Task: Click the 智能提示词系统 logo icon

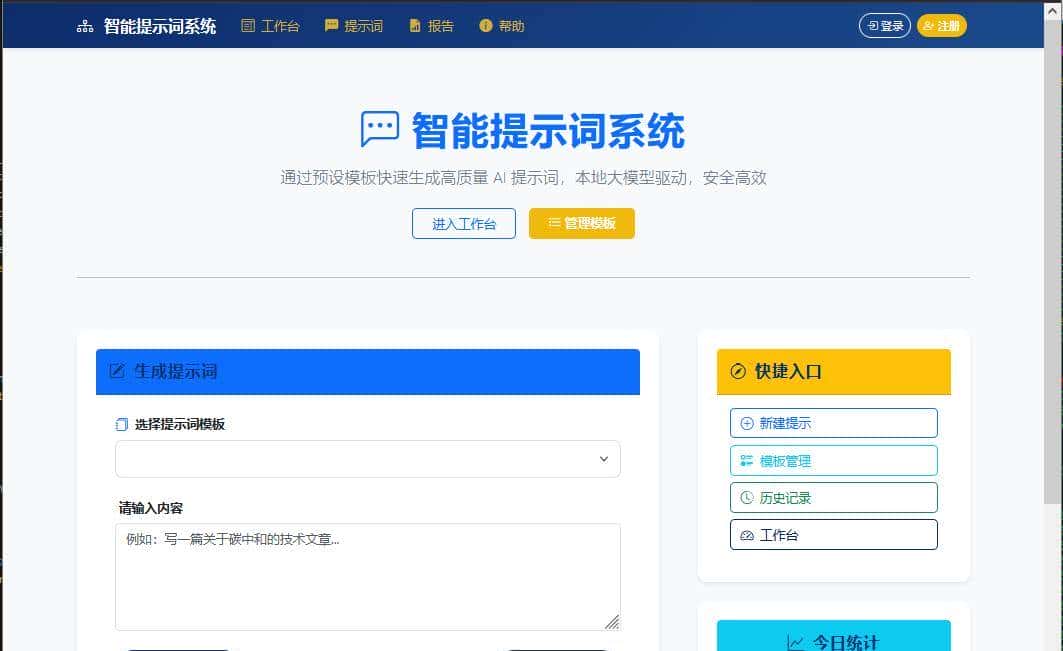Action: pos(84,26)
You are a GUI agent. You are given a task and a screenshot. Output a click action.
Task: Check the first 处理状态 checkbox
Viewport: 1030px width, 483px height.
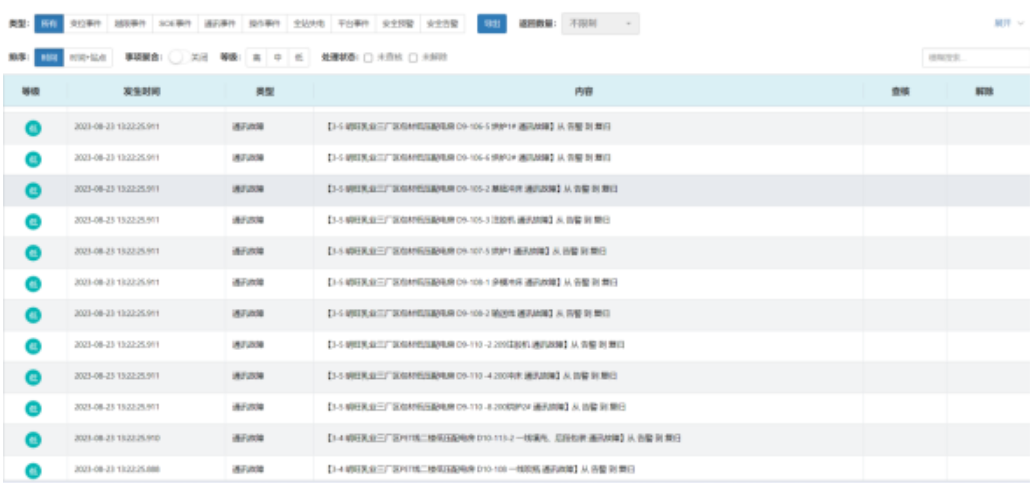(x=368, y=58)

= Your assignment =
Omitting all pictures, retype exactly the lines from the line containing "Task: Check the first 处理状态 checkbox" down to the last line above, both ends included.

= Answer space =
Task: Check the first 处理状态 checkbox
Viewport: 1030px width, 483px height.
(x=368, y=58)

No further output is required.